L’utilizzo dei sistemi informatici e la delicatezza dei dati a disposizione dell’Agenzia, spesso personali ma frequentemente anche sensibili, hanno imposto la previsione di uno specifico articolo proprio destinato a essi. È sempre necessaria l’autorizzazione per l’utilizzo di tali strumenti ed è vietata l’effettuazione di download di programmi o di file di provenienza esterna sul computer dato in uso dall’Agenzia, se non inerenti l’attività d’ufficio; non si possono detenere o utilizzare abusivamente codici, parole chiave o altri mezzi idonei all’accesso a un sistema informatico o telematico; parallelamente, non si possono trasferire all’esterno o trasmettere file o documenti riservati se non per finalità strettamente attinenti alle proprie mansioni e in ogni caso è necessaria la previa autorizzazione del responsabile dell’ufficio; il pc è un’apparecchiatura particolarmente delicata, che non può essere lasciata incustodita o accessibile ad altri né se ne può permettere a terzi un uso improprio; analogamente, non possono essere utilizzate le credenziali informatiche di un collega per l’accesso ad aree protette, anche se in nome e per conto di quest’ultimo. In altri termini, informazioni, applicazioni e apparecchiature devono essere utilizzati esclusivamente per motivi di ufficio, evitando che tali beni siano prestati o ceduti a terzi senza autorizzazione preventiva del responsabile dell’ufficio. Procedure, standard e politiche di sicurezza dell’Agenzia devono pertanto essere rispettate anche per proteggere e controllare i sistemi informatici.

• [Dati forniti]
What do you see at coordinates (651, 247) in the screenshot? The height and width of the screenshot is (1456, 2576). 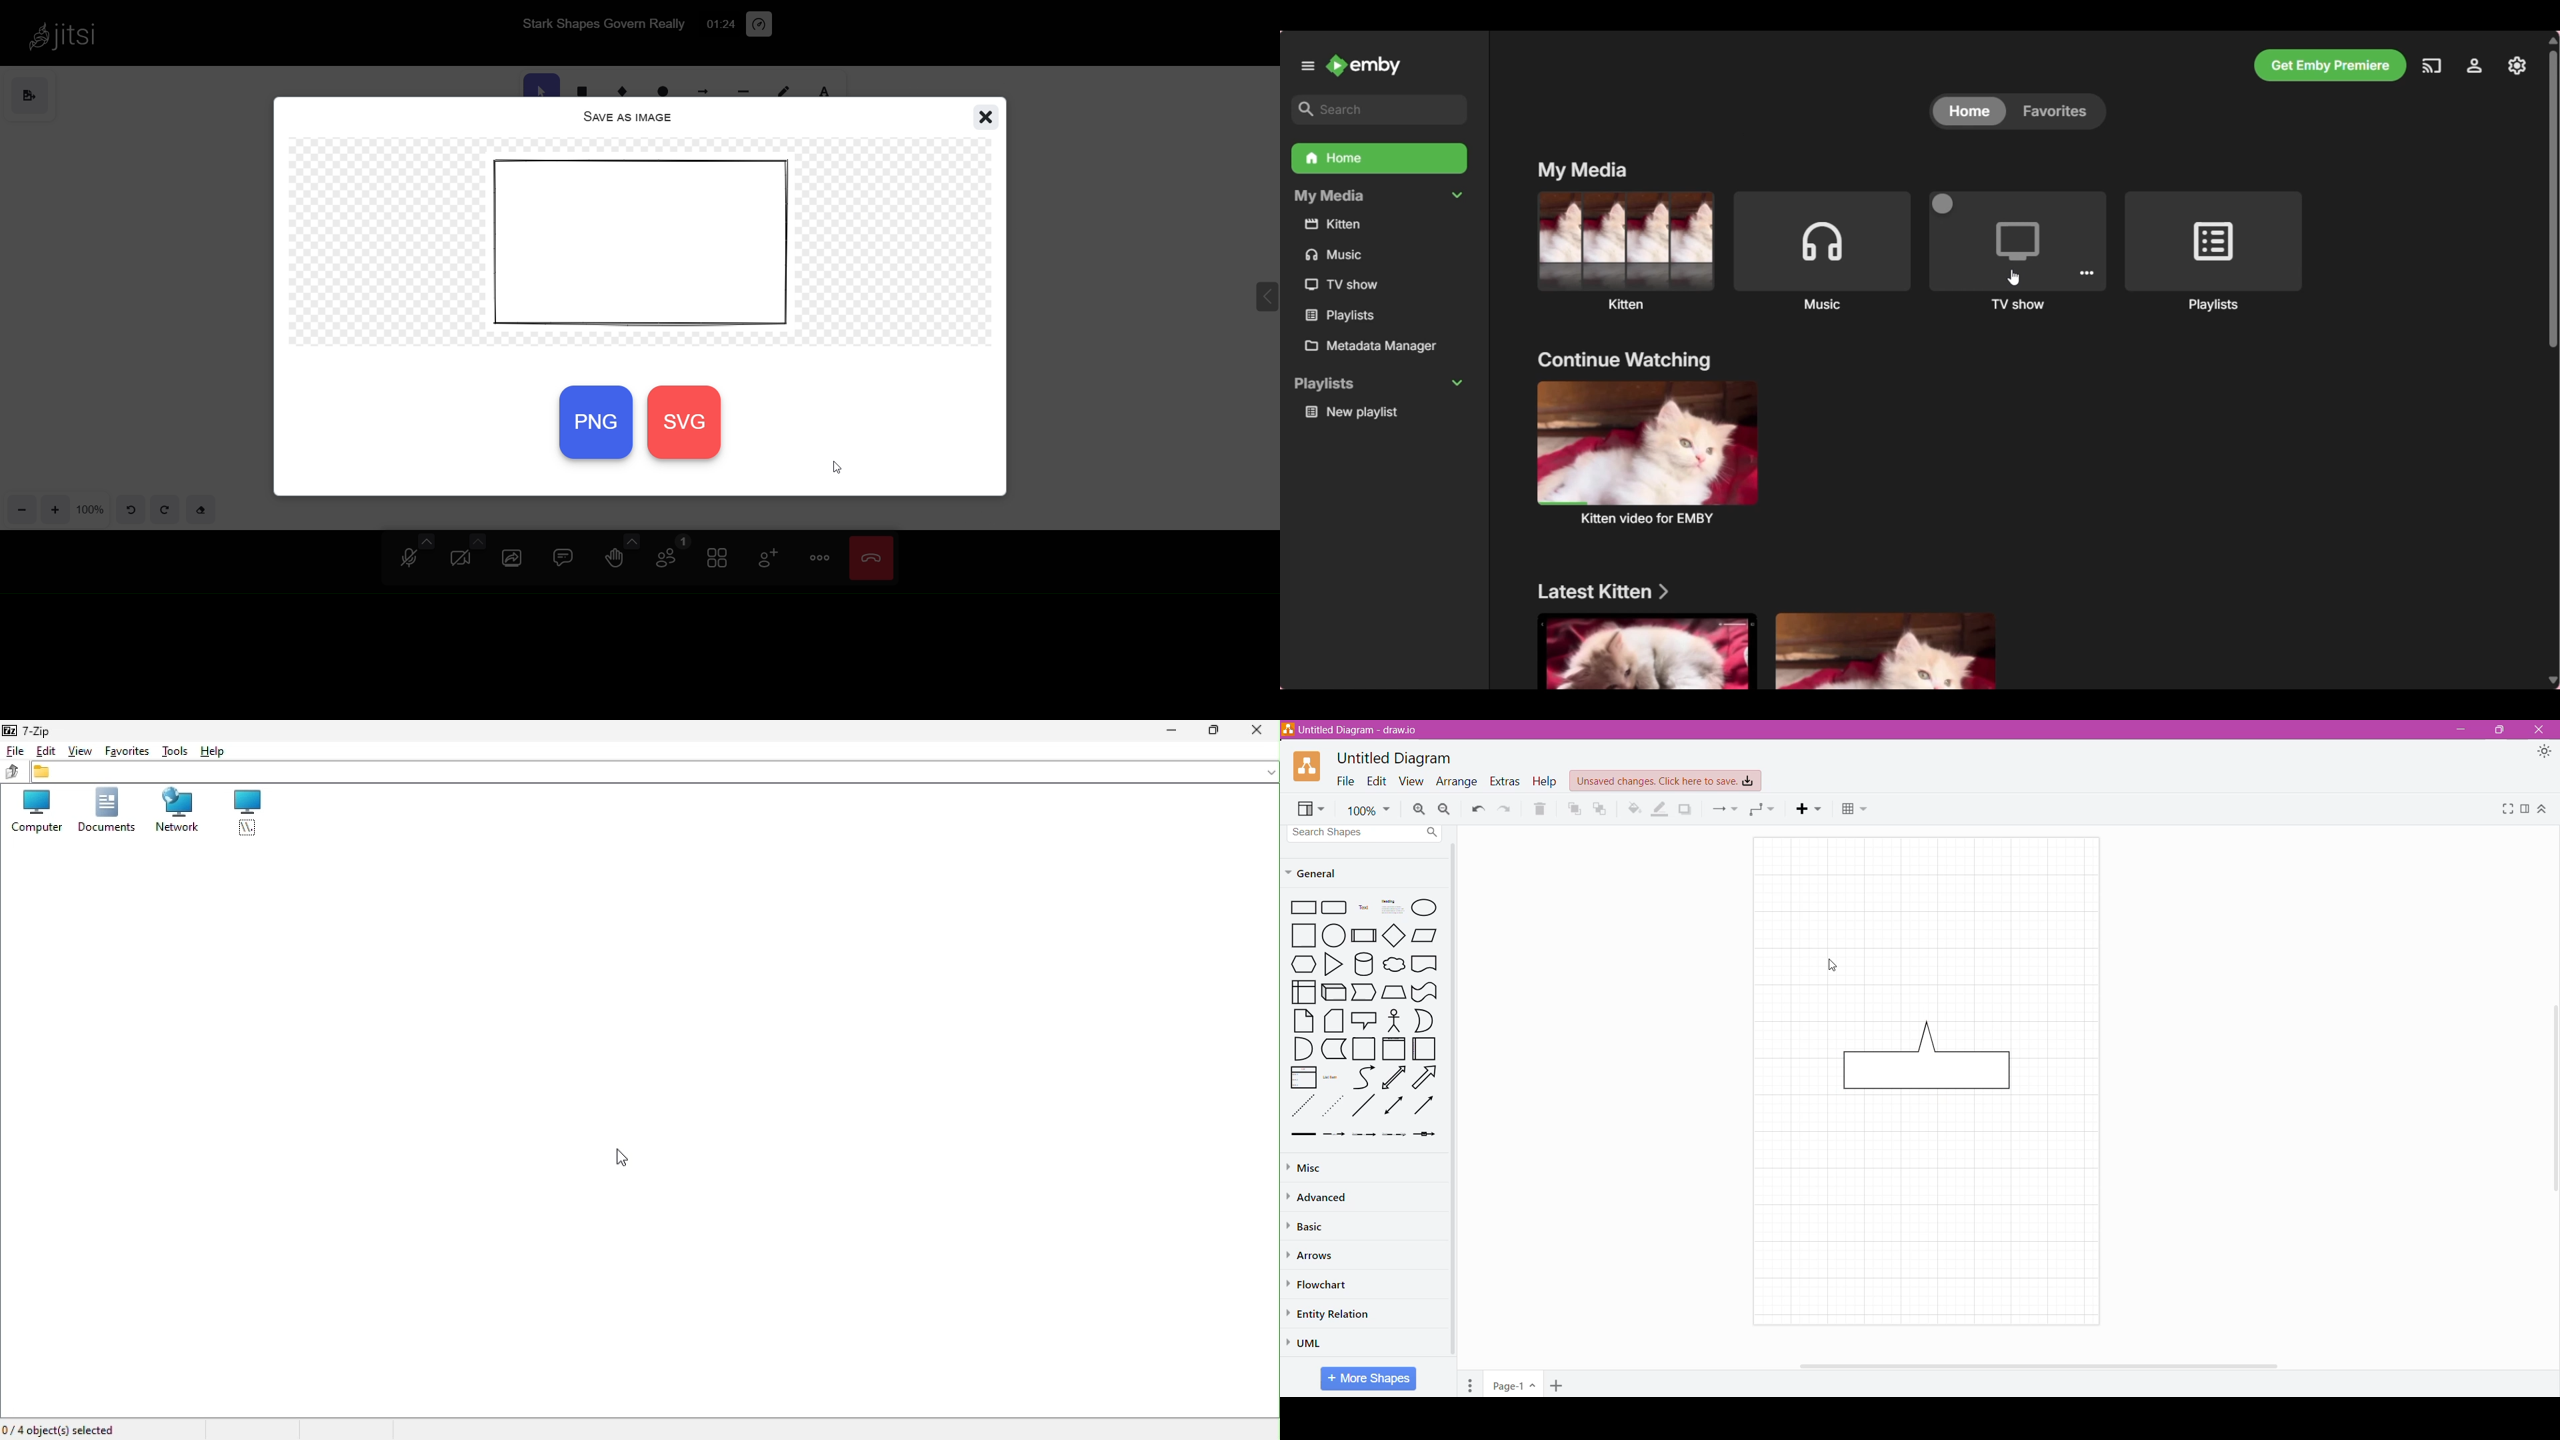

• [Sfida] Prosegui l'estratto sull'uso dei sistemi informatici dell'Agenzia, riprendendo subito dopo la sua ultima frase. Le righe qui sopra non servono.

• [Risposta finale]
 

L’Agenzia non è un’istituzione isolata e avulsa dal contesto in cui opera, ma è un soggetto in stretta relazione con la collettività. Per questo motivo, l’articolo 13, relativo ai rapporti con il pubblico, è fortemente modulato sull’attività propria dell’Agenzia. Vengono innanzitutto ribaditi i principi, espressi o sottesi, dell’articolo 97 della Costituzione (legalità, imparzialità e buon andamento) e dello Statuto dei diritti del contribuente, oltre alle regole contenute nei contratti collettivi, ferma restando l’autonomia tecnica, che è propria dell’Agenzia stessa.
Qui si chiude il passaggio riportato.